Approximately 850 women die each year of advanced breast cancer (aBC) in Finland, however this population is poorly characterized. The aim of this study was to identify aBC patients and characterize them in terms of tumour subtypes and survival outcomes, using real-world data from a regional Finnish cohort.

Methods

The study was conducted analyzing data from the District of Southwest Finland (Auria Biobank) – covering 20% of the Finnish population. Patients diagnosed with aBC between 2004-2013 were identified through text mining algorithms, and followed until the end of 2016. BC tumour markers included hormone receptors (HR), human epidermal growth factor receptor 2 (HER2) and proliferation marker Ki67 to allow for detailed subgroup analyses. Data is presented by summary descriptive statistics, with overall survival (OS) calculated using the Kaplan-Meier method. Clinical pathology and survival data were collected from Auria Biobank and electronic medical records.

Results

Of 444 aBC patients identified, 64.9% displayed an HR+/HER2- subtype. Median OS was 20.1 months (95 % CI: 17.7-23.4) for the entire aBC population, with 22.6 months (95% CI: 19.4-25.6) for HR+/HER2-, 23.1 months (95% CI: 12.7-37.7) for HER2+, and 5.5 months (95% CI: 3.6-15.2) for the triple negative BC (TNBC) subgroups. Detailed baseline and efficacy data will be further described. The aggressive disease course in TNBC was also reflected in the frequency of patient with short (<2 years) disease-free interval (DFI, defined as time from early BC diagnosis to aBC diagnosis). For DFI <2 years, the corresponding numbers were 84.0% for TNBC patients, 50.7% for HR+/HER2- and 65.5% for HER2+ (HR+/-), respectively.

Conclusions

To our knowledge, this is the first retrospective study reporting OS and DFI of aBC subgroups in Finland. The data is consistent with the know data for TNBC, the vast majority of TNBC patients recur within the first two years from primary BC diagnosis; in contrast to the other patient subgroups. In addition, HR+/HER2- and HER2+ patients have similar OS outcomes, while TNBC patients have the shortest OS. These findings probably reflect the differences in available treatments for the above-mentioned subgroups.

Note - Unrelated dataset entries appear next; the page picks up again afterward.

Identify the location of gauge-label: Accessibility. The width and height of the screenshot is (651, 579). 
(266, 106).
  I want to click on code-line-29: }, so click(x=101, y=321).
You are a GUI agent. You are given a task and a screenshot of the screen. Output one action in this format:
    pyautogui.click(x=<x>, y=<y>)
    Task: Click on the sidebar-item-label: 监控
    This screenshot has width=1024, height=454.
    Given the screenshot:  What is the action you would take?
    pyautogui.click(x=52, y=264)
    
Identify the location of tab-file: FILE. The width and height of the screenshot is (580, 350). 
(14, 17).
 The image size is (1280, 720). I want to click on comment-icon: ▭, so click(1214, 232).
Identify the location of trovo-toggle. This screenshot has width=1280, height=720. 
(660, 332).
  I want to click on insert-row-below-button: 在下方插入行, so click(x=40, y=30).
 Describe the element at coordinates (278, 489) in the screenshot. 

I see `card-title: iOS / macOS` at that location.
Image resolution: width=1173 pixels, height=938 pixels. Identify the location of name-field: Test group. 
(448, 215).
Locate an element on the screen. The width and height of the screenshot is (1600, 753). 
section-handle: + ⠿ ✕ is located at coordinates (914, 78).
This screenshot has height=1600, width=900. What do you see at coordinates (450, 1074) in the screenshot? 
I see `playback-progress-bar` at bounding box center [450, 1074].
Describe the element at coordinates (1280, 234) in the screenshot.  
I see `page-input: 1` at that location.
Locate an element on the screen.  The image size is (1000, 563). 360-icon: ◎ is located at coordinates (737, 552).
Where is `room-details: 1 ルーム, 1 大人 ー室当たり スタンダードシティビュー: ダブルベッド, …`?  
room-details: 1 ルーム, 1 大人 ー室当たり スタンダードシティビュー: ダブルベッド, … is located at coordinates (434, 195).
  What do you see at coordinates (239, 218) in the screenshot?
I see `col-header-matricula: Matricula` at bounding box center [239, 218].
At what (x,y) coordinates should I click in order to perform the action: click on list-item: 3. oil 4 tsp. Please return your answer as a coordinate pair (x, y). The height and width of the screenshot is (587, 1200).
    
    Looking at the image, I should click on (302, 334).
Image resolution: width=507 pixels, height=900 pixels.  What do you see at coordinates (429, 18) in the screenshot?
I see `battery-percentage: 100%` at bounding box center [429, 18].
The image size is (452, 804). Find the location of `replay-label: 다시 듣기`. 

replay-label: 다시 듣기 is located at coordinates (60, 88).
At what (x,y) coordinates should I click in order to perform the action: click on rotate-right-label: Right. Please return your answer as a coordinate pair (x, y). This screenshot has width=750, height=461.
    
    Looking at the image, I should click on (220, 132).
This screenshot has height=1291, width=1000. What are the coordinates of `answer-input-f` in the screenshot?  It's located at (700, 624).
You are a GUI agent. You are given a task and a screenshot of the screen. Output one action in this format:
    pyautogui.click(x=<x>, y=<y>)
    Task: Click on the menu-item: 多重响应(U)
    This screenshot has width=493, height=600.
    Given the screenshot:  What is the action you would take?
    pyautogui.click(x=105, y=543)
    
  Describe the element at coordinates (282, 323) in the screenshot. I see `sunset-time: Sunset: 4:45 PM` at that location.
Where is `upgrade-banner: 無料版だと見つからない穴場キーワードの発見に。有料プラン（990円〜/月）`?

Clinical trial identification

Editorial acknowledgement

Legal entity responsible for the study

Novartis.

Funding

Novartis.

Disclosure

K. Heinolainen: Full/Part-time employment: Novartis. S. Saarinen: Full/Part-time employment: Novartis. P. Carlqvist: Full/Part-time employment: Novartis. J. Mandelin: Full/Part-time employment: Novartis. M. Utriainen: Advisory/Consultancy: Novartis. S. Vertuani: Full/Part-time employment: Novartis. B. Holm: Full/Part-time employment: Novartis. All other authors have declared no conflicts of interest.